** Opening PROVIDED INFORMATION block **
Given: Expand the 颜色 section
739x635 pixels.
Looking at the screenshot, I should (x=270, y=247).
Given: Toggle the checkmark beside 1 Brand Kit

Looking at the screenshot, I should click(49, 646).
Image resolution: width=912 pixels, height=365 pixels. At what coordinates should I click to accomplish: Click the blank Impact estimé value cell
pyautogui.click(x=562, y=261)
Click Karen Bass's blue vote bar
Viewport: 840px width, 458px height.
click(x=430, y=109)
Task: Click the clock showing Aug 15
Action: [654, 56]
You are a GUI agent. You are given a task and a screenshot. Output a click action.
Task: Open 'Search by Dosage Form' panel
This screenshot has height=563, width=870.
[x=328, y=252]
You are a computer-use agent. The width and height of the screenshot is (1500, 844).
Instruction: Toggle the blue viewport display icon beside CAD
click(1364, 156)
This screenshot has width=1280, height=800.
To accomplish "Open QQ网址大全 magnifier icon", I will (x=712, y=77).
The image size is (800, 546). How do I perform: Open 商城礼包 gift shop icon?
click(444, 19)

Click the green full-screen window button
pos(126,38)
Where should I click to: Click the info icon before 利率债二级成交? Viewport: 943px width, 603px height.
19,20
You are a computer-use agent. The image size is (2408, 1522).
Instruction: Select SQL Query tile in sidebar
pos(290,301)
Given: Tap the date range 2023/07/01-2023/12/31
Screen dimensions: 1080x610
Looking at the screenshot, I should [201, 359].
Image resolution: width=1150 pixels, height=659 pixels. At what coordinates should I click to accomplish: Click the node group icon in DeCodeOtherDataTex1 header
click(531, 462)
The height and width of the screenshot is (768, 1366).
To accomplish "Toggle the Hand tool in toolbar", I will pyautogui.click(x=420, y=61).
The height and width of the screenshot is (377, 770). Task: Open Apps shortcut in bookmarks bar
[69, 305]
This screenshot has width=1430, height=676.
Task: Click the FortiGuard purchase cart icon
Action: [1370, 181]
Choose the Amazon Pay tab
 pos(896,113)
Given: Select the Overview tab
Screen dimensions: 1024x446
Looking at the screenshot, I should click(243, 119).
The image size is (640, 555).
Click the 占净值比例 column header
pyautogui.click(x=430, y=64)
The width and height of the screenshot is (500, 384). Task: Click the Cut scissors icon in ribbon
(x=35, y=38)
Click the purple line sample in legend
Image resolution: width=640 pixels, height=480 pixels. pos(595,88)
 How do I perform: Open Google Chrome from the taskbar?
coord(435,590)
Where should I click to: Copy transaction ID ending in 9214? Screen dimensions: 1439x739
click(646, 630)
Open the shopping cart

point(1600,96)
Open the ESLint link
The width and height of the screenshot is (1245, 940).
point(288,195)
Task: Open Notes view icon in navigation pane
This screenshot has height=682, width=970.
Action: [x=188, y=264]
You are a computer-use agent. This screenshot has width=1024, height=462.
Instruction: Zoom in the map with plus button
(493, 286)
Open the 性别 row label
** Closing PROVIDED INFORMATION block **
TASK TO CARRY OUT: Every record above is to be copied out exactly.

WRITTEN RESPONSE:
Given: Expand the 颜色 section
739x635 pixels.
Looking at the screenshot, I should (x=270, y=247).
Given: Toggle the checkmark beside 1 Brand Kit

Looking at the screenshot, I should click(49, 646).
Image resolution: width=912 pixels, height=365 pixels. At what coordinates should I click to accomplish: Click the blank Impact estimé value cell
pyautogui.click(x=562, y=261)
Click Karen Bass's blue vote bar
Viewport: 840px width, 458px height.
click(x=430, y=109)
Task: Click the clock showing Aug 15
Action: [654, 56]
You are a GUI agent. You are given a task and a screenshot. Output a click action.
Task: Open 'Search by Dosage Form' panel
This screenshot has height=563, width=870.
[x=328, y=252]
You are a computer-use agent. The width and height of the screenshot is (1500, 844).
Instruction: Toggle the blue viewport display icon beside CAD
click(1364, 156)
This screenshot has width=1280, height=800.
To accomplish "Open QQ网址大全 magnifier icon", I will (x=712, y=77).
The image size is (800, 546). How do I perform: Open 商城礼包 gift shop icon?
click(444, 19)

Click the green full-screen window button
pos(126,38)
Where should I click to: Click the info icon before 利率债二级成交? Viewport: 943px width, 603px height.
19,20
You are a computer-use agent. The image size is (2408, 1522).
Instruction: Select SQL Query tile in sidebar
pos(290,301)
Given: Tap the date range 2023/07/01-2023/12/31
Screen dimensions: 1080x610
Looking at the screenshot, I should [201, 359].
Image resolution: width=1150 pixels, height=659 pixels. At what coordinates should I click to accomplish: Click the node group icon in DeCodeOtherDataTex1 header
click(531, 462)
The height and width of the screenshot is (768, 1366).
To accomplish "Toggle the Hand tool in toolbar", I will pyautogui.click(x=420, y=61).
The height and width of the screenshot is (377, 770). Task: Open Apps shortcut in bookmarks bar
[69, 305]
This screenshot has width=1430, height=676.
Task: Click the FortiGuard purchase cart icon
Action: [1370, 181]
Choose the Amazon Pay tab
 pos(896,113)
Given: Select the Overview tab
Screen dimensions: 1024x446
Looking at the screenshot, I should click(243, 119).
The image size is (640, 555).
Click the 占净值比例 column header
pyautogui.click(x=430, y=64)
The width and height of the screenshot is (500, 384). Task: Click the Cut scissors icon in ribbon
(x=35, y=38)
Click the purple line sample in legend
Image resolution: width=640 pixels, height=480 pixels. pos(595,88)
 How do I perform: Open Google Chrome from the taskbar?
coord(435,590)
Where should I click to: Copy transaction ID ending in 9214? Screen dimensions: 1439x739
click(646, 630)
Open the shopping cart

point(1600,96)
Open the ESLint link
The width and height of the screenshot is (1245, 940).
point(288,195)
Task: Open Notes view icon in navigation pane
This screenshot has height=682, width=970.
Action: [x=188, y=264]
You are a computer-use agent. This screenshot has width=1024, height=462.
Instruction: Zoom in the map with plus button
(493, 286)
Open the 性别 row label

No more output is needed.